I loved my detective kit and everything it stood for. Where I was headed, there was no way I was leaving it behind. Uh-uh. Not today.

The light changed, and we turned onto Pacific Coast Highway and passed the Santa Monica pier. The Ferris wheel spun lazily around, carrying happy people toward the sky. The pink chair at the top of the wheel swung back and forth, empty. I always felt lucky when it was my turn to get on the ride and a pink car stopped in front of me. I didn’t feel lucky today. Wishing I were waiting in line for that ride right now, I looked out the back window and watched the Ferris wheel turn until I couldn’t see it any longer.

A few miles farther up the coast, my mom pointed at a mansion built high up on a cliff. “Look, Honey,” she said to me. The huge house had a wall of windows that faced the ocean. A black Ferrari was parked in the driveway, and a modern metal sculpture dominated the yard. “I bet a movie star lives there. Or a rock star.” She smiled at me over her shoulder. “Maybe that’s Justin Bieber’s house.”

My mom didn’t watch Extra, read People magazine, or download music from iTunes. If it wasn’t in a textbook, she usually didn’t have a clue. “He’s gross, Mom.” My detective kit tipped over when we stopped for a light and I bent sideways to grab the handle and straighten it back up.

“Just because someone can afford a house like that doesn’t mean he’s famous,” my dad said. “Maybe a chemist owns it, for example.” He winked at me in the rear-view mirror and his blue eyes crinkled behind his glasses. Ha ha. My dad’s a chemist. As if we could ever afford a huge beach house. “What do you think, Skylar? Who lives there?” he asked, trying to start one of our old car games like I was a fussy six-year-old.
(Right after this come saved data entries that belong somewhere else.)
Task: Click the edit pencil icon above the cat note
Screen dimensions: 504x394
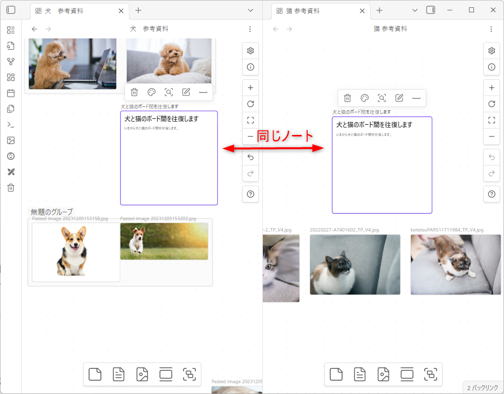Action: pos(399,98)
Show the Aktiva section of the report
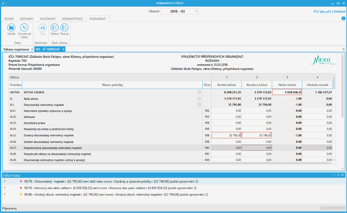The image size is (347, 213). tap(55, 28)
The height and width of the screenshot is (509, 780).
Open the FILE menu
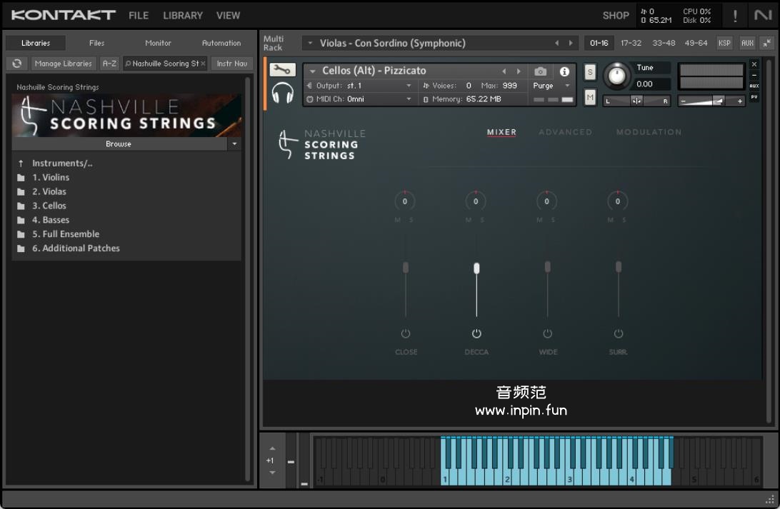(x=139, y=15)
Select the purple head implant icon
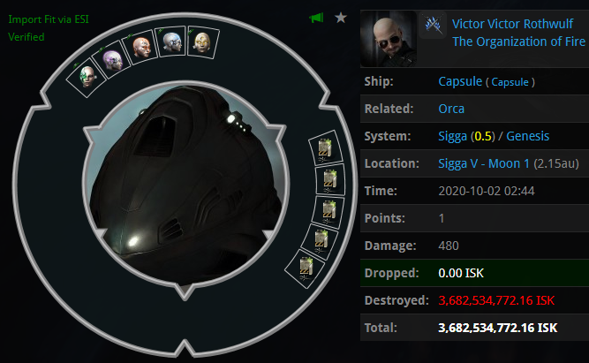The height and width of the screenshot is (363, 589). tap(112, 60)

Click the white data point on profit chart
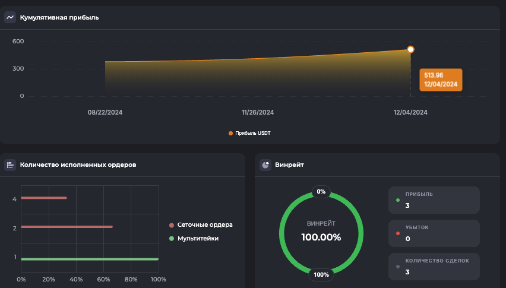[410, 50]
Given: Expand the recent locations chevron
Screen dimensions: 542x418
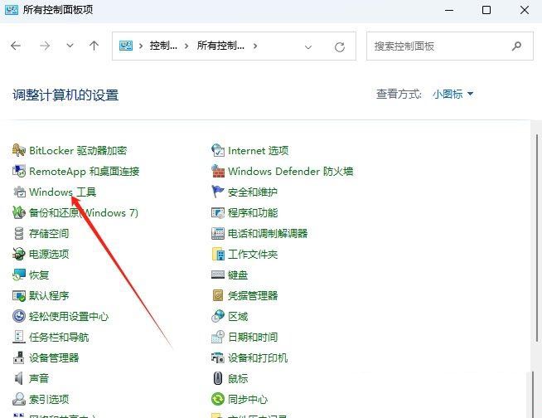Looking at the screenshot, I should [x=70, y=46].
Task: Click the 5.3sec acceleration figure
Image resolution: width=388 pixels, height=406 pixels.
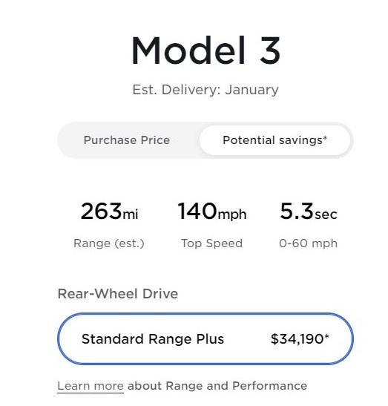Action: pos(309,212)
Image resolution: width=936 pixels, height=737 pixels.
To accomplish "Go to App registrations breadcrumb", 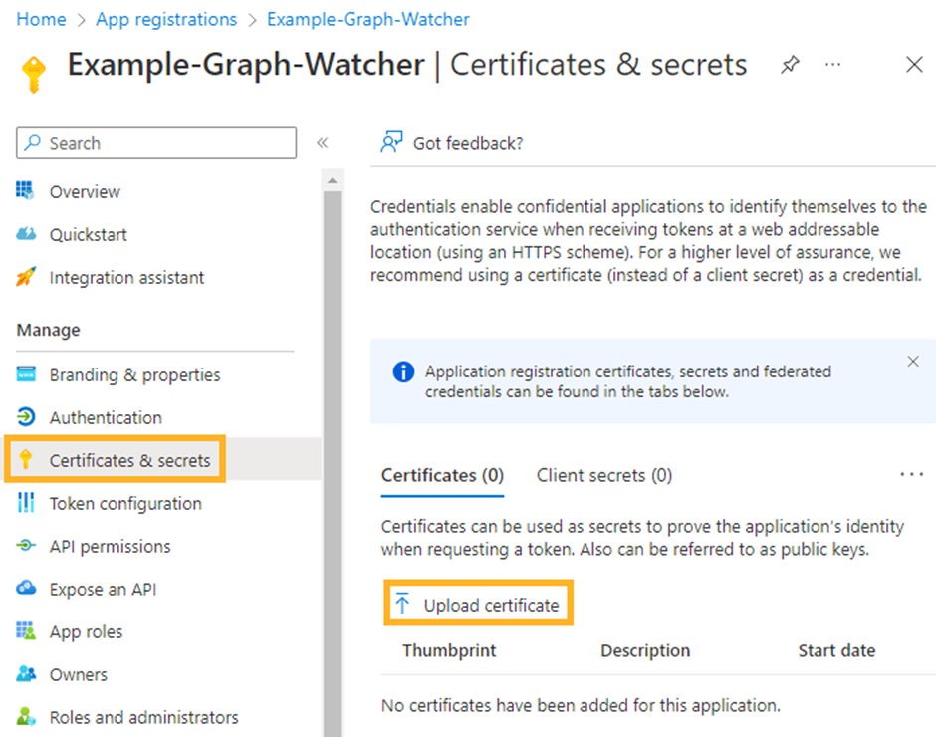I will [166, 19].
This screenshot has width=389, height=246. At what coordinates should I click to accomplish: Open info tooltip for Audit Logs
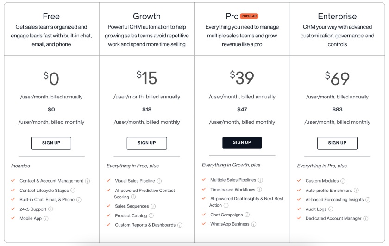point(331,209)
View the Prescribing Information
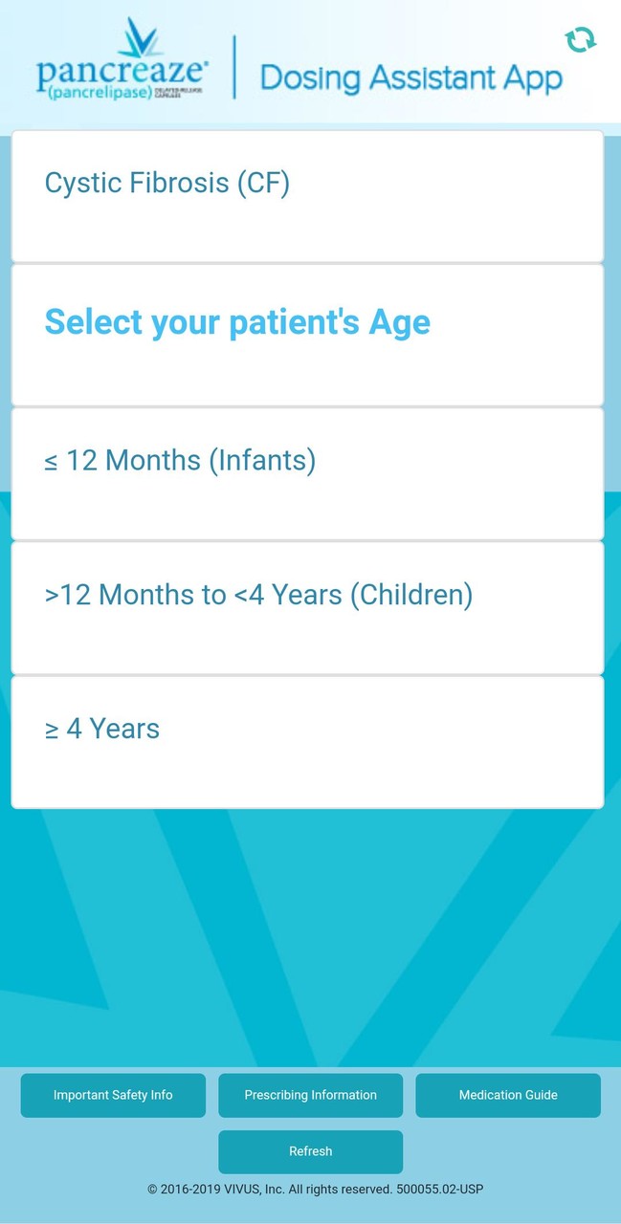Viewport: 621px width, 1224px height. pyautogui.click(x=310, y=1095)
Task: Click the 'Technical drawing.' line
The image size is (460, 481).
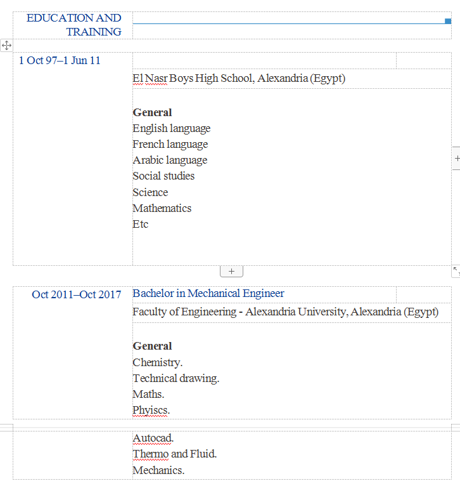Action: pyautogui.click(x=176, y=378)
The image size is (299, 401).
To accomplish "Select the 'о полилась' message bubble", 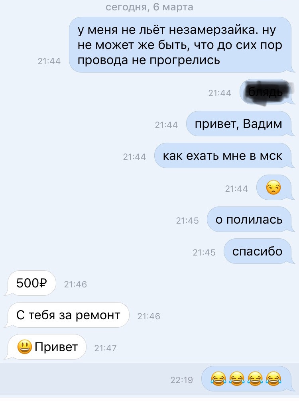I will (249, 219).
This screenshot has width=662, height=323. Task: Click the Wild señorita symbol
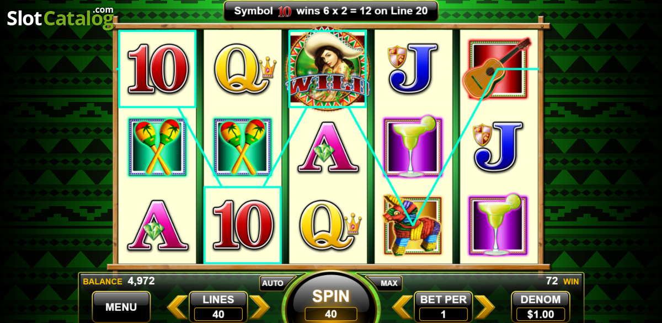coord(327,68)
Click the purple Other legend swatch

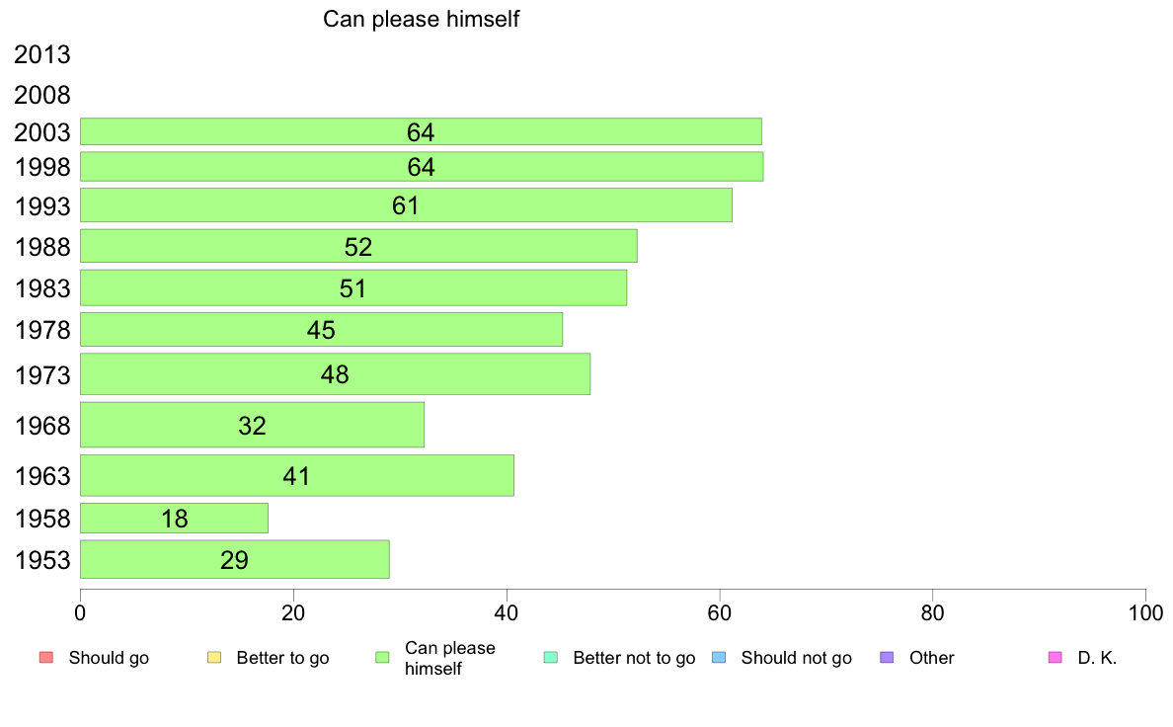(888, 658)
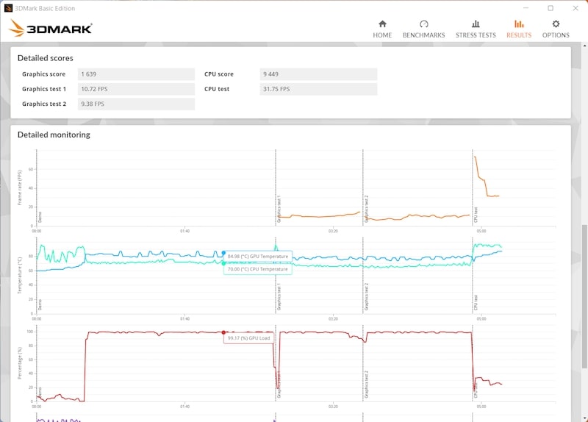The height and width of the screenshot is (422, 588).
Task: Click the CPU test FPS field
Action: [318, 89]
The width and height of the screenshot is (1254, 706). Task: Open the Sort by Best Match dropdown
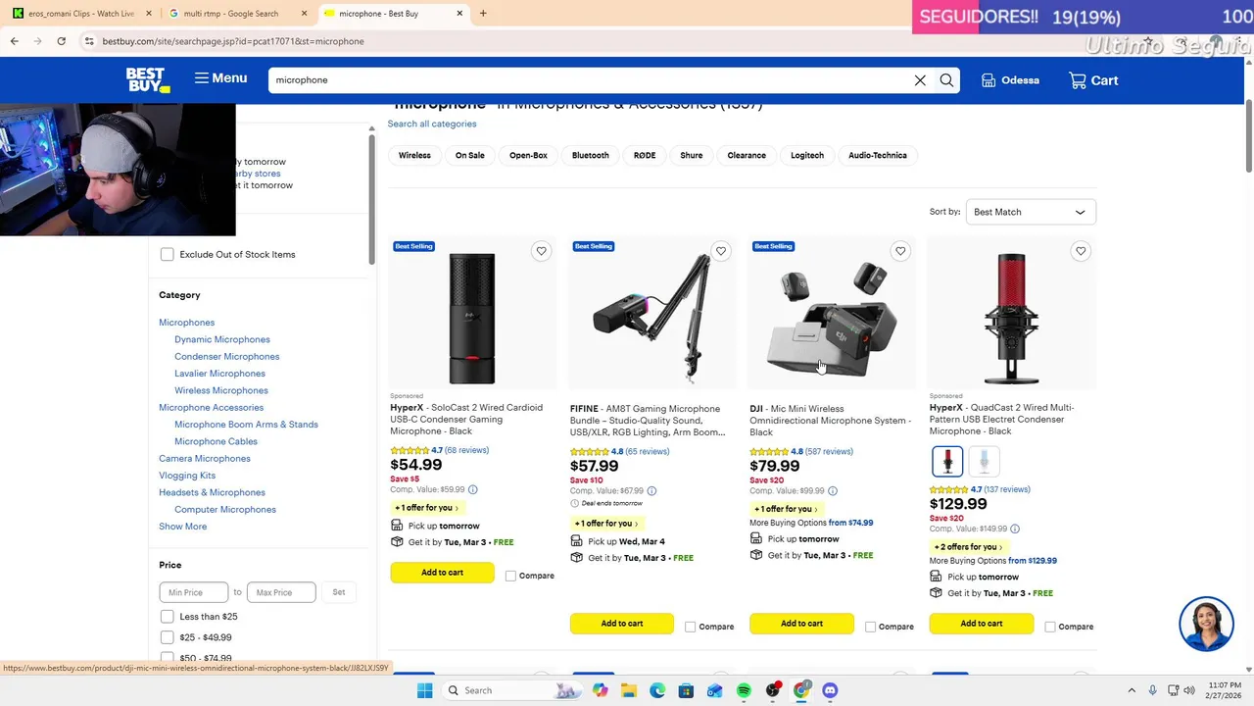(x=1031, y=212)
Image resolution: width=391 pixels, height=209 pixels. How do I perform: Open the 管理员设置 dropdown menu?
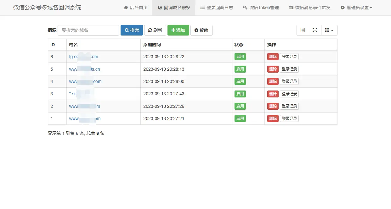point(356,8)

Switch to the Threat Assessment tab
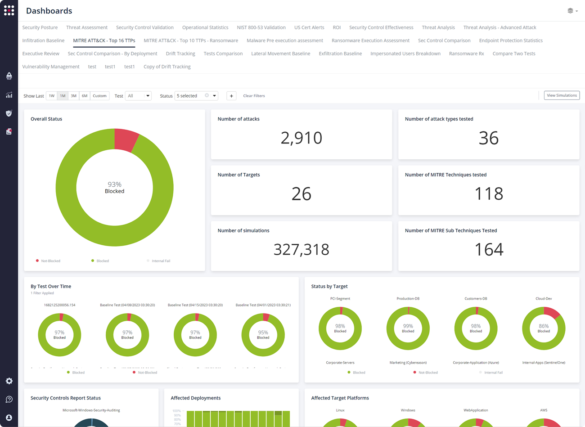click(x=87, y=27)
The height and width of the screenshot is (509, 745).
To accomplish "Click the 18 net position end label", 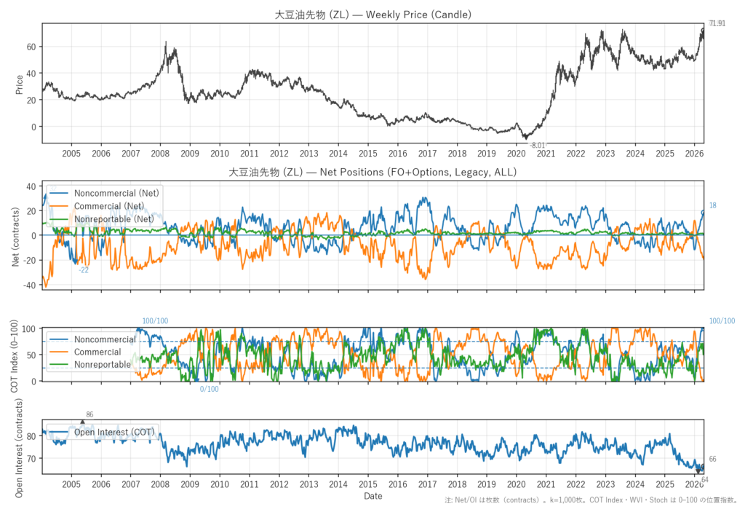I will click(x=712, y=206).
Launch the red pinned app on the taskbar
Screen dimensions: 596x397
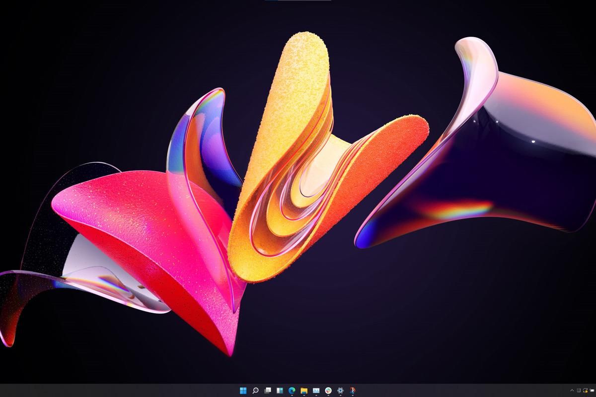point(353,390)
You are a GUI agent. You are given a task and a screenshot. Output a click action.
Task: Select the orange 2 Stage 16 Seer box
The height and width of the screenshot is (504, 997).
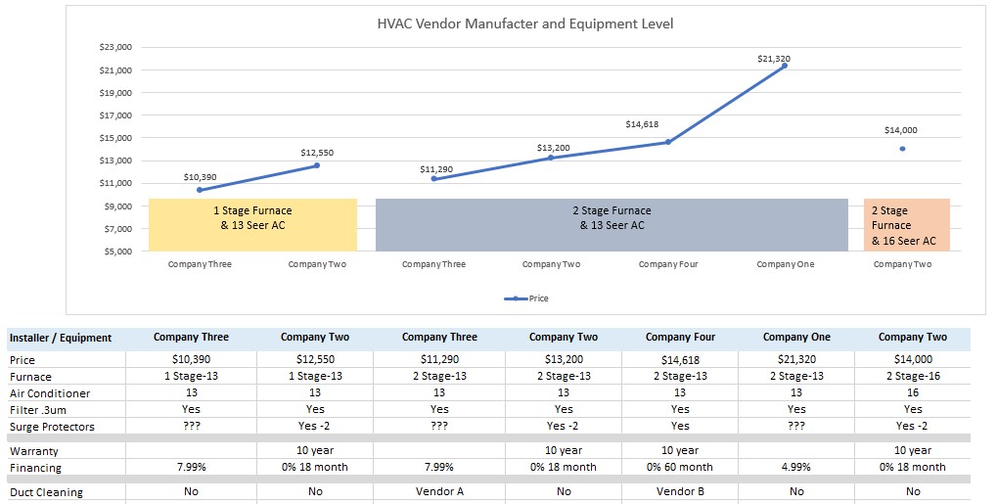pyautogui.click(x=907, y=225)
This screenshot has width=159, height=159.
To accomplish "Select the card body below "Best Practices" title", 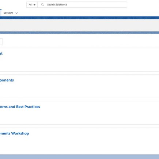I will [79, 117].
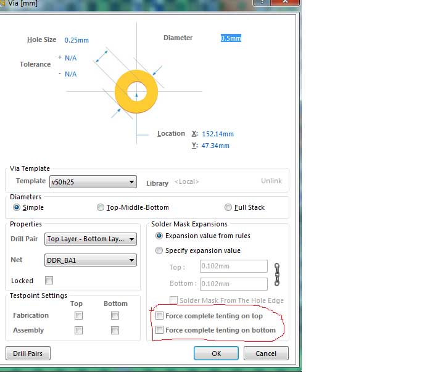Check Assembly testpoint Bottom checkbox

pos(115,330)
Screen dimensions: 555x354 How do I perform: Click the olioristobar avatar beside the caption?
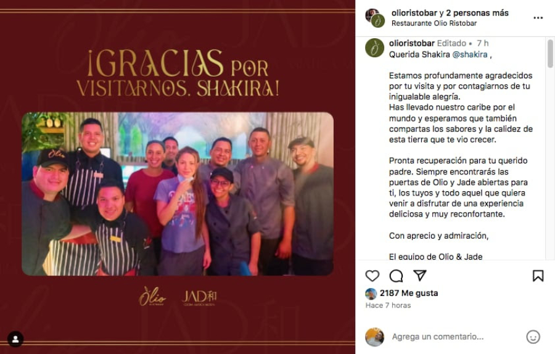point(374,47)
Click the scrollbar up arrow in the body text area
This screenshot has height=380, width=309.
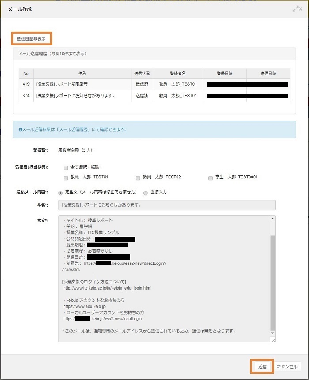click(272, 218)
“Mickey and his roommate Donald?” I stared out the window at the roiling ocean. “I still can’t believe I have to spend the whole summer with Gwendolyn. You know how she is,” I complained, picking at a thread on the seat belt. My cousin and I did not get along. And that was the understatement of the century.

“Gwendolyn acts out because she has low self-esteem,” my mom told me for the millionth time. Like that made it OK.

My dad sped up when we hit a straight part of the coastline. “Just ignore her. If she doesn’t get a reaction she’ll get bored and leave you alone.” His shoulders bunched up and he tapped his fingers quickly against the steering wheel.

“I try to ignore her. It doesn’t do any good. She just gets in my face and asks me if I went deaf.” I flicked the seat belt buckle as we passed a long row of unevenly spaced palm trees.

“Gwendolyn got suspended for a week last semester for bullying that boy in her class, remember?” my dad asked. “I’m sure she’ll be on her best behavior.”

Gwendolyn doesn’t have any best behavior, I thought.

My cousin had picked on me since we were kids. She made fun of me because I was skinny and got good grades. My mom said it just showed that my cousin wished she were thinner and did better in school. But that didn’t make it feel any better when I was at the end of her pointing finger. I remembered what happened two weeks ago on report card day. I got mostly A’s and Gwendolyn barely made C’s. “Gee Skylar, no wonder you don’t have a boyfriend with your nose always stuck in those big, boring books,” Gwendolyn said. “I don’t know how you can stand to be so bo-oh-oh-ring.”

After she’d said that I pulled out a small notepad that I always carry with me. I jotted a note to myself while staring at Gwendolyn with a little smile on my face: I’m not as boring as you think.

So then Gwendolyn whined, “What are you writing?”

I’d won that time. But she got me back after dinner.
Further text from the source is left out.